#### [Your assignment]
Please filter the listing for the string "Given" and copy each matching line.

****************

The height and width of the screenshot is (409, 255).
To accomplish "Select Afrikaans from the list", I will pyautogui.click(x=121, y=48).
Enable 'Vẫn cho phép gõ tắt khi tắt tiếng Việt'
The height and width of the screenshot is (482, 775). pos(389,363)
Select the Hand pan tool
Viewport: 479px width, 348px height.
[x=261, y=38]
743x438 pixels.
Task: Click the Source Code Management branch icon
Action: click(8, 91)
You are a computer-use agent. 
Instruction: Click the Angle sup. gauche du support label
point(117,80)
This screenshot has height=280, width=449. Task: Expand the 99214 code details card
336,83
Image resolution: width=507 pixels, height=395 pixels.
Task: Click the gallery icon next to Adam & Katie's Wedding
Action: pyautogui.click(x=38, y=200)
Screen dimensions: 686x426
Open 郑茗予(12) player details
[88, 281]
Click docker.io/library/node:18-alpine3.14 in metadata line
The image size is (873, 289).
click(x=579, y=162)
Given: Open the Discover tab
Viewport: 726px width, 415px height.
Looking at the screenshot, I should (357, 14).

****************

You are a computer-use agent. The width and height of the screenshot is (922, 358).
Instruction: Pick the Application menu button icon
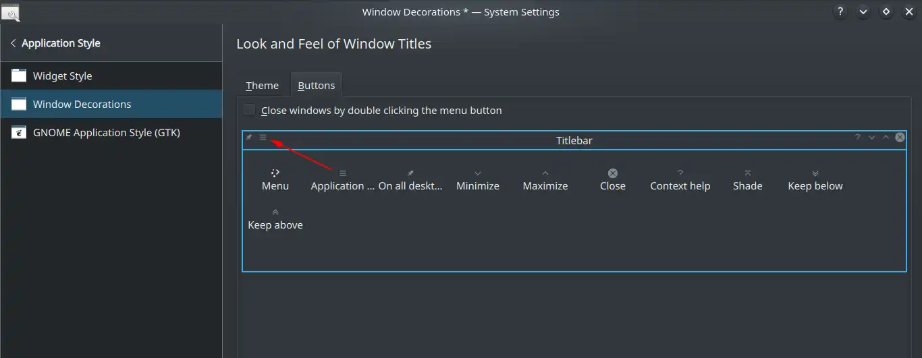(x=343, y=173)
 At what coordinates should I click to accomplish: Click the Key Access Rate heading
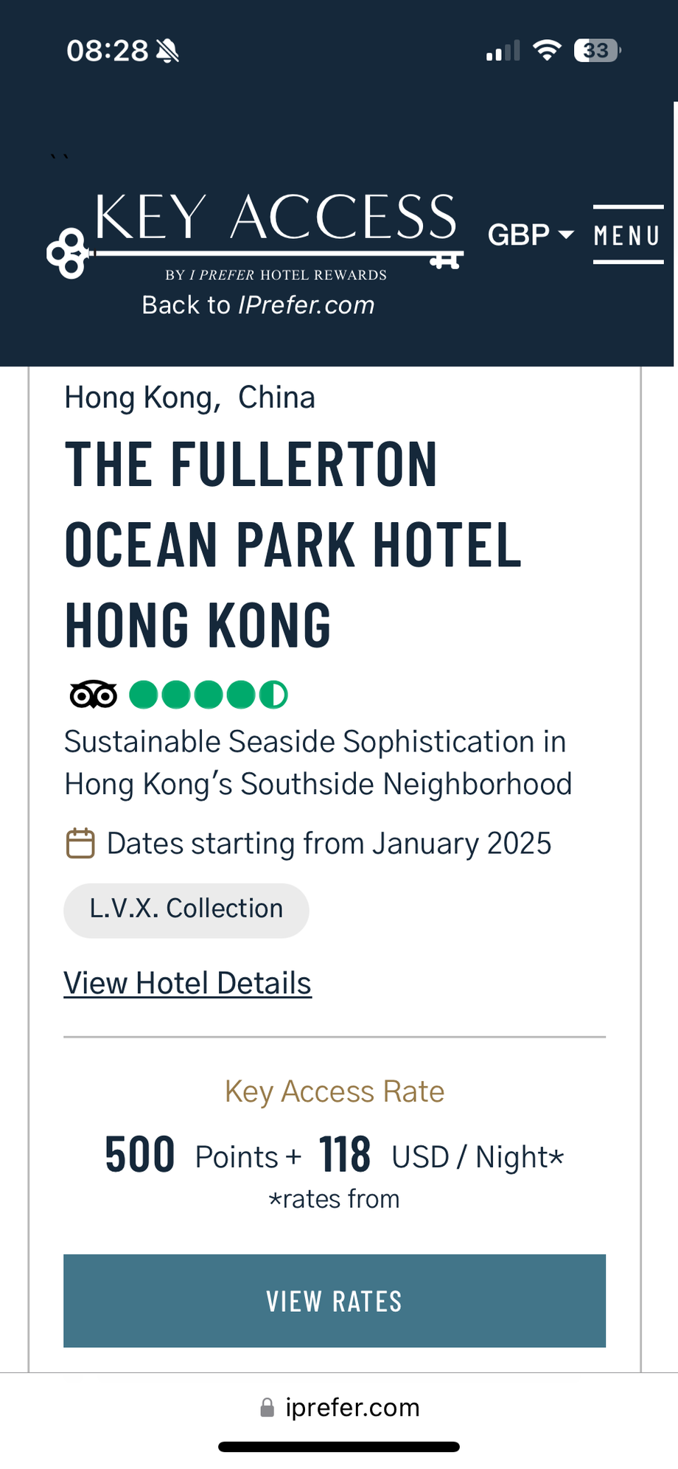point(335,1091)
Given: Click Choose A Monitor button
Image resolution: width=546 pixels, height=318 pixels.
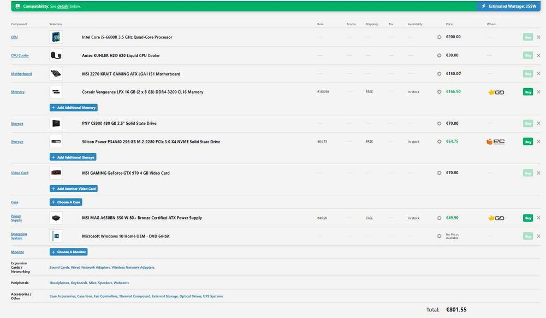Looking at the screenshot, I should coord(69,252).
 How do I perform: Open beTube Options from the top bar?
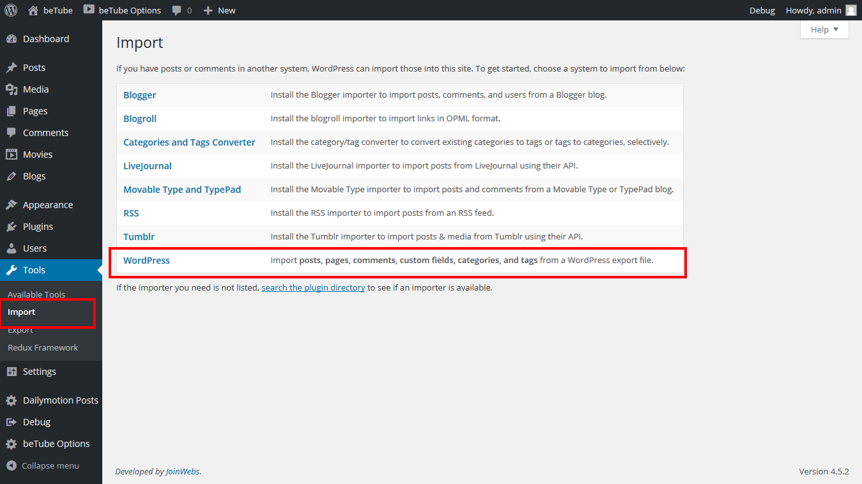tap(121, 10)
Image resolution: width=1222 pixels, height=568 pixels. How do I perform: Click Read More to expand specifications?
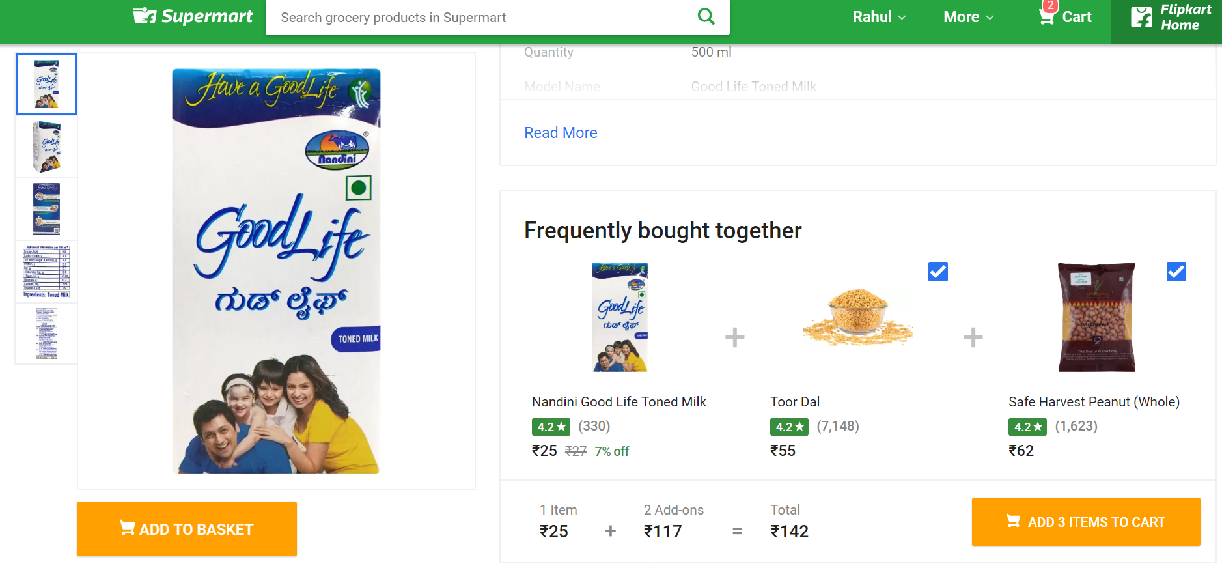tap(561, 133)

****************

#### [Reply]
Given: Open the Discover tab
Given: Click Choose A Monitor button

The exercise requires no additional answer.